Young artists from NYU Tisch School of the Arts Future Imagemakers speak out about the power of photography and the issues that are important to them.

Moderators: Lorie Novak

Location: Brooklyn Bridge Park – Emily Warren Roebling Plaza

Number 1 on the official photoville map

Click to download this year's map

Presented by:

  • NYU Tisch Department of Photography and Imaging

Young artists from the 2019 Future Imagemakers program will show selections from their projects, and discuss their motivations, ideas, and what draws them to photography. These high school students are using their cameras to tell important stories exploring their communities, families, the environment, gun violence, immigration, human rights issues, and more.

This panel is part of Photoville Education Day, and also part of the Youth Photo Summit which is open to the public.

The 2019 Future Imagemakers presenting include:

Michael McNish is from Passaic, New Jersey and a senior at Passaic Arts & Science Charter High School.

Victoria Rosales is the daughter of Argentinian immigrants and lives in Waterbury, CT. She is a a junior at Holy Cross High School.

Wing Shek was born in Hong Kong and moved to New York City when she was 10. She is a senior at Queens High School for the Sciences at York College.

Steven Tovar is from the Bronx and is a senior at The High School of Fashion Industries.

Emma Kagan is a first generation Russian-American and lives in the Bronx. She is a sophomore at the Beacon School.

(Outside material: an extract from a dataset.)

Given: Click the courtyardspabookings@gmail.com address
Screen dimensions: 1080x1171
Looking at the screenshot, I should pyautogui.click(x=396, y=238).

Mariana Luna-Martinez is from Newark where she is a senior at Saint Vincent Academy.

Moderator Bios

  • Lorie Novak

    Lorie Novak

    Lorie Novak is an artist and Professor of Photography & Imaging at NYU Tisch School of Arts. She is the co-curator with Deborah Willis of the exhibition cit.i.zen.ship: reflections on rights,part of the For Freedoms 50 state initiative, on view at Photoville and Tisch School of the Arts. Her  work has been shown in numerous solo and group exhibitions in the U.S. and internationally, and she is a 2016 New York Foundation for the Arts fellow in Photography. She is also Director and Founder of Future Imagemakers, a social practice project at NYU Photography & Imaging, offering free digital photography classes to NYC area high school students. Novak’s installation Random Interference  was exhibited at the first Photoville in 2012.

Organizations

  • NYU Tisch Department of Photography and Imaging

    NYU Tisch Department of Photography and Imaging

    The Department of Photography and Imaging (DPI) in the Tisch School of the Arts at New York University is a four-year B.F.A. program situated in New York City. Centered on the making and understanding of images, DPI offers students both the intensive focus of an arts curriculum and a grounding in the liberal arts. We embrace multiple perspectives, and our majors work in virtually all modes of analog and digital photo-based image making, multimedia, new media, and post-photographic 3D simulation technologies. The studio work is accompanied by a wide-ranging critical studies curriculum. Our alums have gone on to work in a wide variety of creative fields. They are artists, documentary makers, journalists, fashion and editorial photographers, filmmakers, cinematographers, educators, writers, activists, craftspeople, coders, web designers, art directors, graphic designers, book designers and publishers, art historians, curators, art dealers, arts administrators, archivists, and more.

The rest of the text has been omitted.